Repeat only the lines from the one containing "1456x819 pixels. How" to the final line below, exactly as they read, and leave every picture out.
━━━━━ EXERCISE INPUTS ━━━━━
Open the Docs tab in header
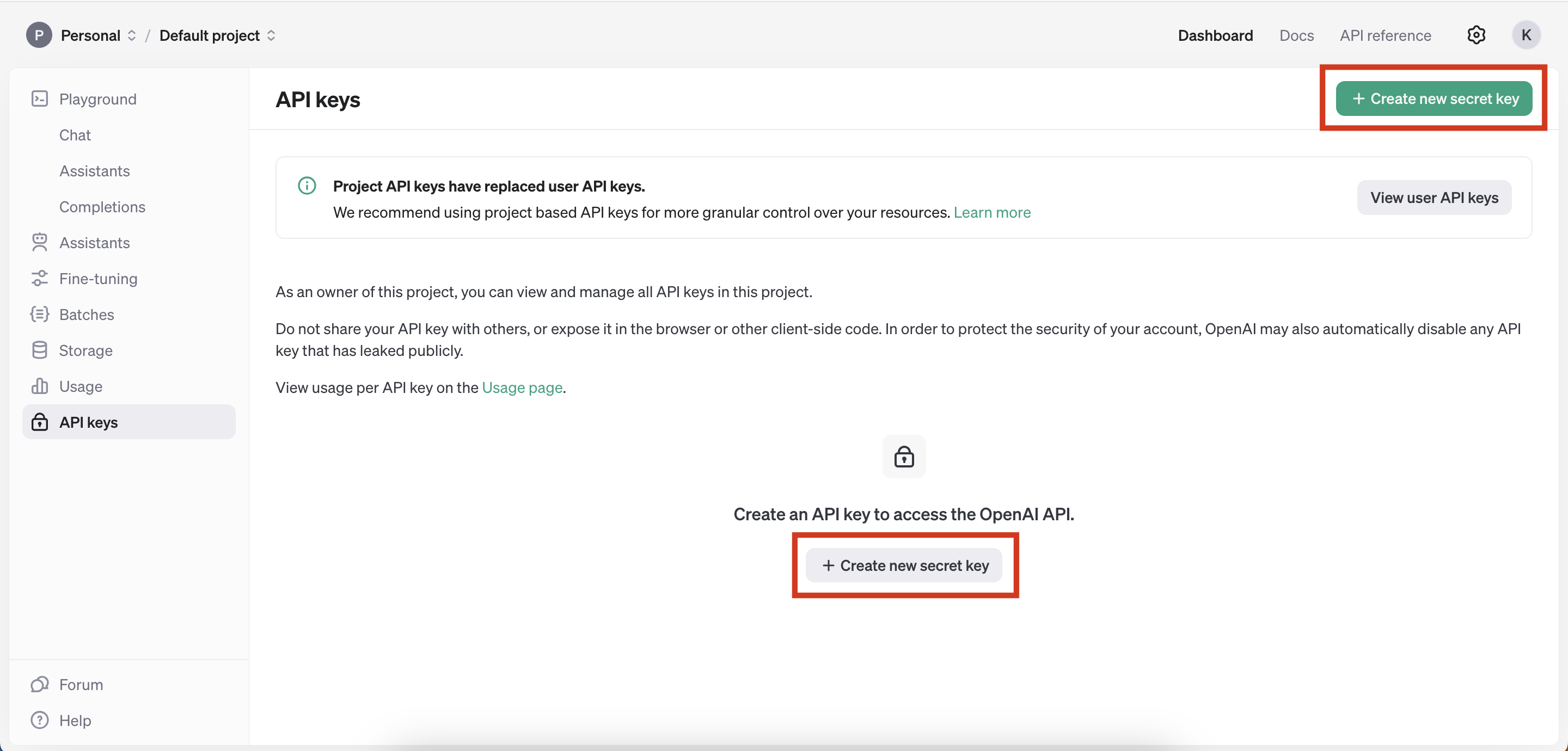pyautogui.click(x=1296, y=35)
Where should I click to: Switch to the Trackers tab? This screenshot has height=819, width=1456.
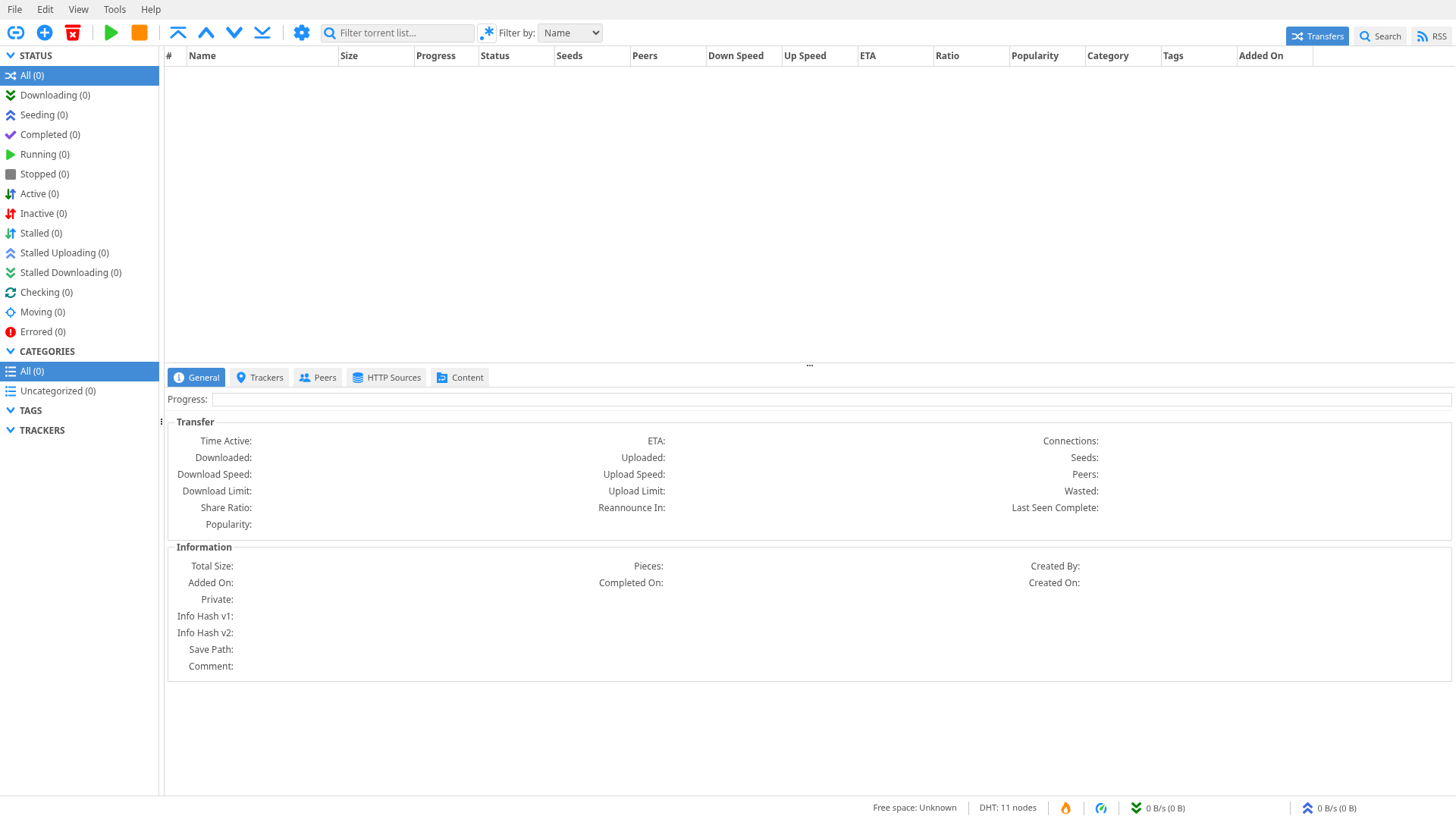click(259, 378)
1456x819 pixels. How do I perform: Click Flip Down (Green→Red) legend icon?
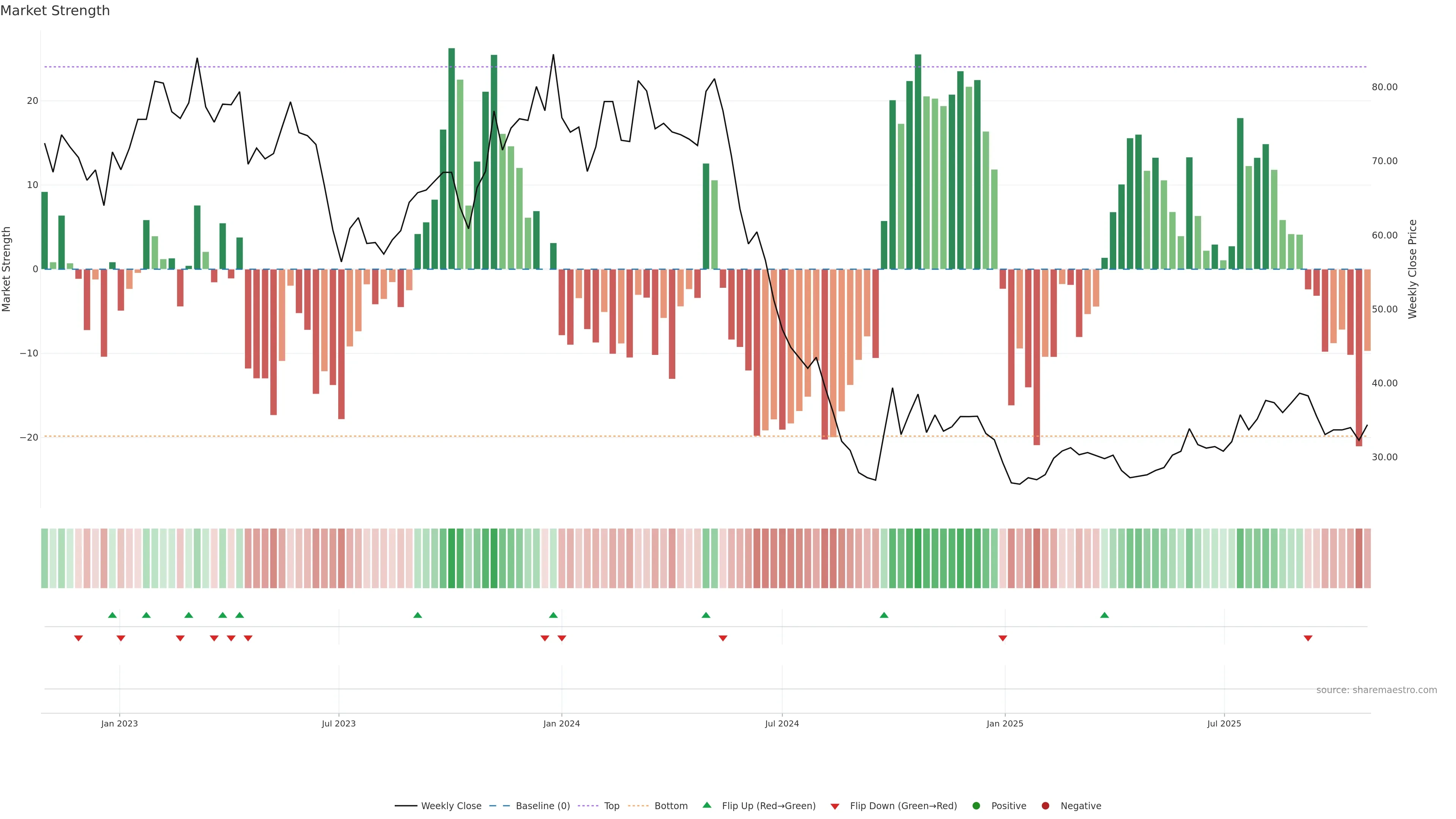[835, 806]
━━━━━
EXERCISE SOLUTION:
1456x819 pixels. How do I perform: Click Flip Down (Green→Red) legend icon?
[835, 806]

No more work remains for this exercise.